Rewrite the entries below, replacing "Cursor app icon" with "Cursor application icon" and changing nothing else. Omit the pictures from your answer.

--- Start INFORMATION PROVIDED ---

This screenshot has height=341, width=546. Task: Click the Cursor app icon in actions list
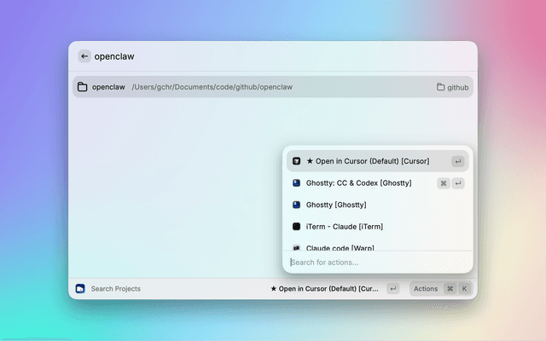click(x=296, y=161)
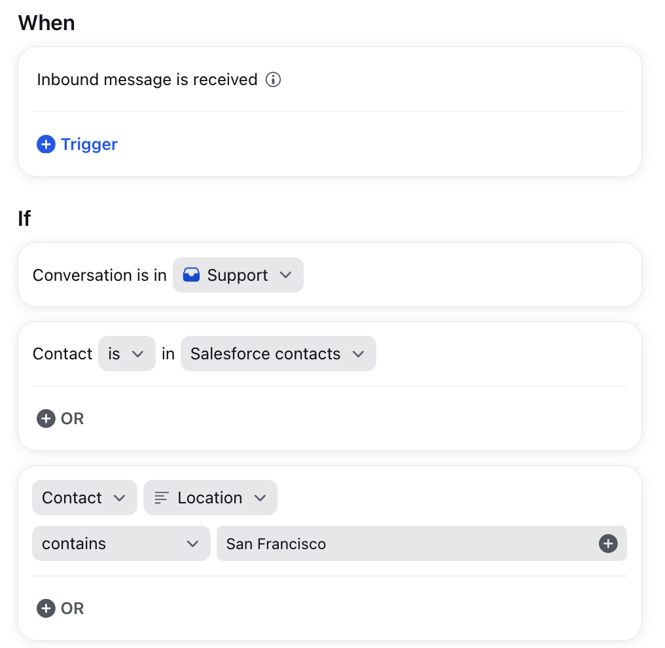Viewport: 665px width, 648px height.
Task: Click the text lines icon beside Location
Action: click(x=162, y=497)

--- End INFORMATION PROVIDED ---

◆ EXERCISE OUTPUT
This screenshot has height=341, width=546. Task: Click the Cursor application icon in actions list
click(x=296, y=161)
Viewport: 665px width, 648px height.
Task: Click the text lines icon beside Location
Action: click(x=162, y=497)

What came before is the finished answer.